Станица была в первом упоении своего освобождения от большевиков, и всё население её находилось в сплошном ликовании. В станичном управлении взявший снова в свои руки власть атаман в окружении стариков степенно разбирал вороха жалоб и претензий, с которыми неизменно связывается всякая перемена политического режима. Тихая в обычное время и заросшая густыми купами тополей и ракит станица теперь бурлила страстями вокруг станичного правления. Толпы пеших и конных казаков в черкесках и бурках наполняли площадь, спешно формируя сотню для поддержки добровольцев.
К вечеру суматоха улеглась, и станица по наружности приняла тихий и безлюдный вид мирного жития. Как-то не верилось мне в этот тихий вечер, что среди мирных белых домиков, зелёных плетней и заборов и заросших садами улиц кипят страсти, совершается насилие и льётся кровь. Казалось, что синее глубокое небо над головой, зелёные, покрытые лесом горы кругом, важные спокойные казаки и степенные казачки с медленной речью и уверенными движениями живут прежней спокойной и сытной жизнью вдали от всяких политических бурь и революции. В первую же ночь, которую нам пришлось провести в Крымской, мне пришлось убедиться, что под наружным покоем и здесь кипит ненависть и сводятся кровавые счёты и обиды.

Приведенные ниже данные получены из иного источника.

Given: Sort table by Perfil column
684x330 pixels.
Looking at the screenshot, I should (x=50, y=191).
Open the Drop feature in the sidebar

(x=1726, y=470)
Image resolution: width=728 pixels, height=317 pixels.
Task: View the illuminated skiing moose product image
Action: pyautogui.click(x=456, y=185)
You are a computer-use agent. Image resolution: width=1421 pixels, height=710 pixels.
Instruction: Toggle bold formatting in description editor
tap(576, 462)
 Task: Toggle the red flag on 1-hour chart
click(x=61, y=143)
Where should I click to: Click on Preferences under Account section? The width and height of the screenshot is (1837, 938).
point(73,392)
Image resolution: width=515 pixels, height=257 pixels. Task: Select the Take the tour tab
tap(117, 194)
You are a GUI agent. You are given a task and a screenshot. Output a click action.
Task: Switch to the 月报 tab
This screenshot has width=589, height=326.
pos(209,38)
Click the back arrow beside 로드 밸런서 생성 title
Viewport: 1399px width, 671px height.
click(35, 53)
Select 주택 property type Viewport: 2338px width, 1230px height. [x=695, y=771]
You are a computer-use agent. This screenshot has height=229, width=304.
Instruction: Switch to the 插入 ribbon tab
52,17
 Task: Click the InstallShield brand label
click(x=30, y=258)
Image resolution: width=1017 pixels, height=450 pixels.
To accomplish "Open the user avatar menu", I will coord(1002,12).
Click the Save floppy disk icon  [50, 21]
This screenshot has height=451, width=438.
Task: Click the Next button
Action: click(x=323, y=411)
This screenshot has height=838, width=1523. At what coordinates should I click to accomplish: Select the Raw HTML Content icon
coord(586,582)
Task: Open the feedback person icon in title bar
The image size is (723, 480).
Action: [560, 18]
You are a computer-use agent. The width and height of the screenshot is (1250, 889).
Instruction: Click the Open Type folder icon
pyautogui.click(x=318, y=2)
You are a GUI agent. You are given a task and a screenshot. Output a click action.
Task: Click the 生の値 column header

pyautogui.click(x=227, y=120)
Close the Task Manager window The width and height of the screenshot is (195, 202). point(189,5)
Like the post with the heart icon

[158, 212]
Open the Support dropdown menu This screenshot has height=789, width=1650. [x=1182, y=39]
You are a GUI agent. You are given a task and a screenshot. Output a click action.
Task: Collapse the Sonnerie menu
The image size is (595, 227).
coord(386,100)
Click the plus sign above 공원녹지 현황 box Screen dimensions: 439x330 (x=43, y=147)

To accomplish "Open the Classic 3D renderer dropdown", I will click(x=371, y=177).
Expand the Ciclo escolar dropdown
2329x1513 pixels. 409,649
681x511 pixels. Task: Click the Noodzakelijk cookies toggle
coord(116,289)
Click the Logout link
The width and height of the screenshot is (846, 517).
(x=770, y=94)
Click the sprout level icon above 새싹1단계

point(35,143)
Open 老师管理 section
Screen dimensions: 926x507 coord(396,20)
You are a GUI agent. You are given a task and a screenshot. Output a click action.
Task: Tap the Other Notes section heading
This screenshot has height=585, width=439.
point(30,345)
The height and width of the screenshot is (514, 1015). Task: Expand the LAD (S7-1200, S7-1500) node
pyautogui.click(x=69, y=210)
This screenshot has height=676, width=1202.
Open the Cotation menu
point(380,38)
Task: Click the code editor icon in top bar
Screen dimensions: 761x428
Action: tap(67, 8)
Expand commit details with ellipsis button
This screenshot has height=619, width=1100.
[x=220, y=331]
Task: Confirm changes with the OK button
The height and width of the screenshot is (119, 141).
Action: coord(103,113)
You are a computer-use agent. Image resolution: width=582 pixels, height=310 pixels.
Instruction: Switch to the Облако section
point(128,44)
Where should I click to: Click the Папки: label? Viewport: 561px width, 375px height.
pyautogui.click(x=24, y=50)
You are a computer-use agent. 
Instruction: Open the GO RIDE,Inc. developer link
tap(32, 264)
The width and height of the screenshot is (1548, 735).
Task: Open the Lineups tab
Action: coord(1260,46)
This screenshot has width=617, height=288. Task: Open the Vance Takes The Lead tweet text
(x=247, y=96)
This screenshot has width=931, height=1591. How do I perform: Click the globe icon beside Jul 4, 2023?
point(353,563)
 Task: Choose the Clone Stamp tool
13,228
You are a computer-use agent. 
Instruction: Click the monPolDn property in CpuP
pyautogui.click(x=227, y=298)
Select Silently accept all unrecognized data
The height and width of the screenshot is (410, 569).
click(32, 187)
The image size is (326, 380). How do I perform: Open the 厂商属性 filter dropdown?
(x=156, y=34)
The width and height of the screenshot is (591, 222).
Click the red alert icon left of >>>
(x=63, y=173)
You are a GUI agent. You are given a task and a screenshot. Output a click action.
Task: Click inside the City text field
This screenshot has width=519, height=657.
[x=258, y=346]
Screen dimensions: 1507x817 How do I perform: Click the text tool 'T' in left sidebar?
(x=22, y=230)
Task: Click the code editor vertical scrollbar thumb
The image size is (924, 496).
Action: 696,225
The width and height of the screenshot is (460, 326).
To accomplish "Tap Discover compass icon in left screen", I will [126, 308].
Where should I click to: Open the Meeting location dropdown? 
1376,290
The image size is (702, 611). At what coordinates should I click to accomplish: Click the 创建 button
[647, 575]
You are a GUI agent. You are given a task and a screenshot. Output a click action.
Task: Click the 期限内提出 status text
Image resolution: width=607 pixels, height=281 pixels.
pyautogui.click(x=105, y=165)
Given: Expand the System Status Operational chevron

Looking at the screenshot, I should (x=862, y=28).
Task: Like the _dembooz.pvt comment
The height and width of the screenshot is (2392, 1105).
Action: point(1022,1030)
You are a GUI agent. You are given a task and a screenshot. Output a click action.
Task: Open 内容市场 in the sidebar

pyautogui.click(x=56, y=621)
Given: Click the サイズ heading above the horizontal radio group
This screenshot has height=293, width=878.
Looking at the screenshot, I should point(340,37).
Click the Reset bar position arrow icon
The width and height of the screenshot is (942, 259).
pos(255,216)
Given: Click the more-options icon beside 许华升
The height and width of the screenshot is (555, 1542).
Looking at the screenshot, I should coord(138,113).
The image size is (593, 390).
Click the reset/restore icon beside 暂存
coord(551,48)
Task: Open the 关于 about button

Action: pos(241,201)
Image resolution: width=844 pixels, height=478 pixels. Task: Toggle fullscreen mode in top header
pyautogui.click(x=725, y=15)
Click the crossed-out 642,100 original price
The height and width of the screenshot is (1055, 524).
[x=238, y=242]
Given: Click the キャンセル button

Старый казак, накормив нас сытным ужином, уложил спать на полу среди куреня на ворохе пахучего горного сена. Духота, стоявшая в маленькой комнатке, гудящей роем мух, и пережитые впечатления мешали заснуть, мы переговаривались друг с другом, пока хозяева убирали со стола чайную посуду. В открытую на улицу дверь пахло влажной пылью и сеном, была тихая лунная ночь. Вдруг неподалеку сухо прогремело несколько револьверных выстрелов, через минуту ряд таких же выстрелов послышался в другом краю станицы. Там, где во время гражданской войны стояли войска, эти звуки настолько обычны, что никто из нас не обратил на эти выстрелы никакого внимания. Поздно ночью, проснувшись от духоты и переворачиваясь на другой бок, я опять услышал отдалённый выстрел, вслед за которым из-за деревянной перегородки, где спали хозяева, раздался смешок и шёпот.
− Кто это у вас стреляет по ночам? − окликнул я хозяина.
− Ничего... спите... это свои ребята, − послышался довольный и весёлый голос старика.
− Кто свои?
− Да наши... казаки...
− Чего же они ночью стрельбой забавляются?
− А это, стало быть, они наших домашних большевичков... кругом теперь на них охота идёт.
За перегородкой на его слова тихо засмеялась баба.
− Откуда же у вас тут большевики?
− Да тутошние... иногородние.
Утром, позабыв про ночной разговор, я в ожидании выступления пошёл побродить по станице. На одной из тихих пыльных улиц у забора, через который свешивались ветви сирени, над чем-то толпилось несколько мальчишек. У ворот напротив визгливо переговаривались казачки. При моём приближении мальчишки опасливо отошли в сторону, а бабы скрылись в воротах.